The person who set this policy wanted to make sure that it was possible for others in the organization to be able to access this bucket, but did not realize that they are actually granting access, especially to those within the same account as the bucket. When I would do assessments, I would be given SecurityAudit privileges, which should not allow me to read or write sensitive data, but because of this resource policy, myself and other vendors that had least privilege roles in the account would actually be given full access to that S3 bucket!

Random naming

As part of least privilege you should avoid giving the ability to list the S3 buckets in the account (s3:ListAllMyBuckets) or the objects within those buckets (s3:ListBucket). But let’s say you give only s3:PutObject for something that produces a critical set of logs each day that are named 2021-01-01.log, 2021-01-02.log, etc. If someone compromises that service and knows the naming pattern, they could overwrite these log files. There is not a way on AWS to give permissions to write an object, but not overwrite existing objects (at least not in the way most want, but object versioning discussed below helps with this). It would be better to name the files with something random, such as 2021-01-01-fdc1127f-7a1d-4721-a081-a66a536649ae.log. You’ll still be able to identify when this log was created, but an attacker would not be able to blindly overwrite it.
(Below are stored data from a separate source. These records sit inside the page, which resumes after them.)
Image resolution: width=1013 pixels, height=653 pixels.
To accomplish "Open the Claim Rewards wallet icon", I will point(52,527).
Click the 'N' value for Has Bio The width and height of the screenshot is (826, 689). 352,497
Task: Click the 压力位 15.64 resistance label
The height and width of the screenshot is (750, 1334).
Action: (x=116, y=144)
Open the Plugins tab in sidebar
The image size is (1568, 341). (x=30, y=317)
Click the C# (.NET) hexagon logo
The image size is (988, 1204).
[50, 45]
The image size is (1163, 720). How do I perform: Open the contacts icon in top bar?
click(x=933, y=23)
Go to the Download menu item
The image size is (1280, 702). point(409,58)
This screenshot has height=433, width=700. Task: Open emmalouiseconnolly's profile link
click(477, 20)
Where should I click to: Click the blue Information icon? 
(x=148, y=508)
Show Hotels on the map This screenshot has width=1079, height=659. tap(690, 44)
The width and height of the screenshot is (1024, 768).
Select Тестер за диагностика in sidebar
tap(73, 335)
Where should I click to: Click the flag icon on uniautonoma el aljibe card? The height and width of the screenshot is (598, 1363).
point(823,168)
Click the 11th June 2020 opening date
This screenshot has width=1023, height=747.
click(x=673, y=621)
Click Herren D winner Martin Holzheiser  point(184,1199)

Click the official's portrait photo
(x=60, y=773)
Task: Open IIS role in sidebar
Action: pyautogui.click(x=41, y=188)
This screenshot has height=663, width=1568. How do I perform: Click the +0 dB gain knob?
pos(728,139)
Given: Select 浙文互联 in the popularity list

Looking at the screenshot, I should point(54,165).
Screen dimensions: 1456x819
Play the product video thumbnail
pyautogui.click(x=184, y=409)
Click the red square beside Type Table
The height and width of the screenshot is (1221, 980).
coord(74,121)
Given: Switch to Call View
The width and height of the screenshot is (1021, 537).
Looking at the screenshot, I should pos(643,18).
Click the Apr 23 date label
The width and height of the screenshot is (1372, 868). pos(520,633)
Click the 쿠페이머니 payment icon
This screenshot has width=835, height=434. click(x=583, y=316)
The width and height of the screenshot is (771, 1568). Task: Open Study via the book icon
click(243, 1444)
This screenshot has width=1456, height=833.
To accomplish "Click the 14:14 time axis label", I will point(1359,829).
The foundations of our durability options

S3 object versioning

Many of the strategies to be discussed for data durability require S3 object versioning to be enabled for the bucket (this includes S3 object locks and replication policies). With object versioning, anytime an object is modified, it results in a new version, and when the object is deleted, it only results in the object being given a delete marker. This allows an object to be recovered if it has been overwritten or marked for deletion. However, it is still possible for someone with sufficient privileges to permanently delete all objects and their versions, so this alone is not sufficient.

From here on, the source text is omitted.